§ 対象の文章:

################

わたしたちは、貰った給料を無駄遣いせず、
『いくらかを貯金をしなさい。積立貯金がいいだろう』
などと、働き始めた子などに言います。これは、今の日本に於いては正しいでしょう。しかし、他国では正しいとは言い難い。なぜなら、通貨が安定し、デフレの国でなければ、おカネ価値を大きく変えてしまうからです。
貯金するほどの収入がない、或いは、貯金したいけど出費が多すぎて出来ないなどの反論はあるでしょうが、それは、別の機会に考えるとしましょう。
それでは、まず貯金が今の日本に於いてなぜ有効であることの理由を考えてみます。ただし、度を超えた貯金は、デフレ下にある日本にあっては有害です。出来るだけ使って欲しい。
■ 通貨が安定している
日本の通貨である円は、非常に安定している通貨です。現状で107円程度で下にも上にも殆ど大きくはブレません。従って、日本が他国から輸出入する商品の価格も大きく変動しません。輸入品でいえば、値上がりも値下がりも驚くほど変動しません。こういう時には、どうして必要でなければ、無駄に輸入品を買う必要はないでしょう。おカネを持っていても良いと思います。
■ 円安になる時
円安になる時に困るのは、輸入品が値上がりするケースです。たとえば、日本の輸入業者がアメリカから1万円で買えてバッグが1万5000円ださないと買えないといったことになります。それだけ、日本円が対外的に安くなったということを意味します。

################

§ 提供データ:
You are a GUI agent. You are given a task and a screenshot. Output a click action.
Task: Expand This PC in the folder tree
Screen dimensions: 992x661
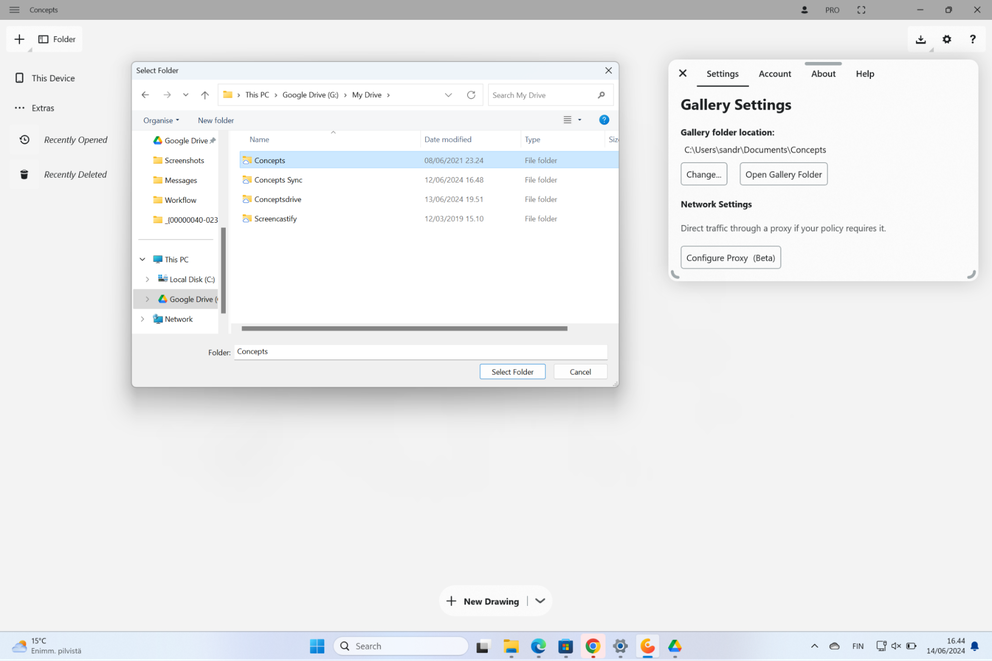[x=142, y=259]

################

§ 解く問題:
1) 本文の内容を2文でまとめてください。
2) 本文の「わたしたちは、貰った給料を無駄遣いせず、」から「す。出来るだけ使って欲しい。」までを、一字も変えずに書き写してください。

§ 演習の結果:
1) 日本では給料の一部を貯金するよう勧めるのは正しいが、通貨が安定したデフレの国でなければお金の価値が大きく変わるので、他国では正しいとは言いにくい。日本の円は107円程度で大きくぶれず、輸入品の値段もほとんど変わらないのでお金を持っていてもよいが、円安になると輸入品が値上がりして困る。

2)
わたしたちは、貰った給料を無駄遣いせず、
『いくらかを貯金をしなさい。積立貯金がいいだろう』
などと、働き始めた子などに言います。これは、今の日本に於いては正しいでしょう。しかし、他国では正しいとは言い難い。なぜなら、通貨が安定し、デフレの国でなければ、おカネ価値を大きく変えてしまうからです。
貯金するほどの収入がない、或いは、貯金したいけど出費が多すぎて出来ないなどの反論はあるでしょうが、それは、別の機会に考えるとしましょう。
それでは、まず貯金が今の日本に於いてなぜ有効であることの理由を考えてみます。ただし、度を超えた貯金は、デフレ下にある日本にあっては有害です。出来るだけ使って欲しい。